**Data excerpts:**
--------------------------------

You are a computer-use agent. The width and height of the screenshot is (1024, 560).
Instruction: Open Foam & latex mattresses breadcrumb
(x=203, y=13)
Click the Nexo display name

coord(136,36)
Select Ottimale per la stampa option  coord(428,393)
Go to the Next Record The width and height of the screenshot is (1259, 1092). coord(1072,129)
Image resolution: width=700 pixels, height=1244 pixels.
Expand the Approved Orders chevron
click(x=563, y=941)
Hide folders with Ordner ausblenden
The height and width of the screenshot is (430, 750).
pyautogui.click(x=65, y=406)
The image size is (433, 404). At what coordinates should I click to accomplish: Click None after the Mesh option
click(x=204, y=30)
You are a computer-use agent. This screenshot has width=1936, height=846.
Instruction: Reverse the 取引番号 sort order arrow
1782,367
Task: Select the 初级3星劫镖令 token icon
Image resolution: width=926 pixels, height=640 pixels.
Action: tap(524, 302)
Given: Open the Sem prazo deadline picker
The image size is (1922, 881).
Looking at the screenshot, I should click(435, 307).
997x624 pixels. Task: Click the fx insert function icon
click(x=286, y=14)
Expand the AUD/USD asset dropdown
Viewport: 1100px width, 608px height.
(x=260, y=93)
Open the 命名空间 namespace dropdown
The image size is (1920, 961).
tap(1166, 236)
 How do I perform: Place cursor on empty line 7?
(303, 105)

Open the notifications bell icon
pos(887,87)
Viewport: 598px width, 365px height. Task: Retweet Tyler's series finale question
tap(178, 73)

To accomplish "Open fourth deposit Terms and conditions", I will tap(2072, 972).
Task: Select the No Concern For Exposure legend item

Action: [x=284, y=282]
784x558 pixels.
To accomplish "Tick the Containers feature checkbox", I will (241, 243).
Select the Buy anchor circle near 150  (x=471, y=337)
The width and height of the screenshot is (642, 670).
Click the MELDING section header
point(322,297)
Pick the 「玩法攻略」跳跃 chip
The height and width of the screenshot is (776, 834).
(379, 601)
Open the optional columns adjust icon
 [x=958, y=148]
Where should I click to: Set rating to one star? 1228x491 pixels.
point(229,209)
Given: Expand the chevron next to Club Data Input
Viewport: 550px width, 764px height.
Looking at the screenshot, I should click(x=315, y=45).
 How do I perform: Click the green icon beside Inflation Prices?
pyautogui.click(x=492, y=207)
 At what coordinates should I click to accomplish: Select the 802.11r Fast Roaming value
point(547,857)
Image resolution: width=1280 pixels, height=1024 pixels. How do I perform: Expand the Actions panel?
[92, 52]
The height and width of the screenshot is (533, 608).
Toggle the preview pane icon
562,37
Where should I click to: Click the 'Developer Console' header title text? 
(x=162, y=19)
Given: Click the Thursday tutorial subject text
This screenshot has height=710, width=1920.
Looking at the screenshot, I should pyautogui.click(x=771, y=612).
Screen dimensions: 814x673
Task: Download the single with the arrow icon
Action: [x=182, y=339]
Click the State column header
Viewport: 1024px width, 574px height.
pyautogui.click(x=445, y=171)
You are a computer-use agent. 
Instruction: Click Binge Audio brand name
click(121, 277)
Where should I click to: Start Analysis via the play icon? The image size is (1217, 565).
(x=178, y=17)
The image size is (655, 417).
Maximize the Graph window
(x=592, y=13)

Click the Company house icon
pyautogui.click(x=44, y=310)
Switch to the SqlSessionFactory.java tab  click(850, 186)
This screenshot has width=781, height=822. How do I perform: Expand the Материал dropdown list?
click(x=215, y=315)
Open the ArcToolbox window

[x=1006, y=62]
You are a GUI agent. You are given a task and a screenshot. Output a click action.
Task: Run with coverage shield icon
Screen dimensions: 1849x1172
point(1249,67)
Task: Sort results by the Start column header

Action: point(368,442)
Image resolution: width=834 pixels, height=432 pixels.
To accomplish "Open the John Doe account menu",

--------------------------------

**EXERCISE REQUIREMENTS:**
Among the lines above, list those that contain the word "will".

**SOLUTION TO THE EXERCISE:**
To accomplish "Open fourth deposit Terms and conditions", I will tap(2072, 972).
To accomplish "Tick the Containers feature checkbox", I will (241, 243).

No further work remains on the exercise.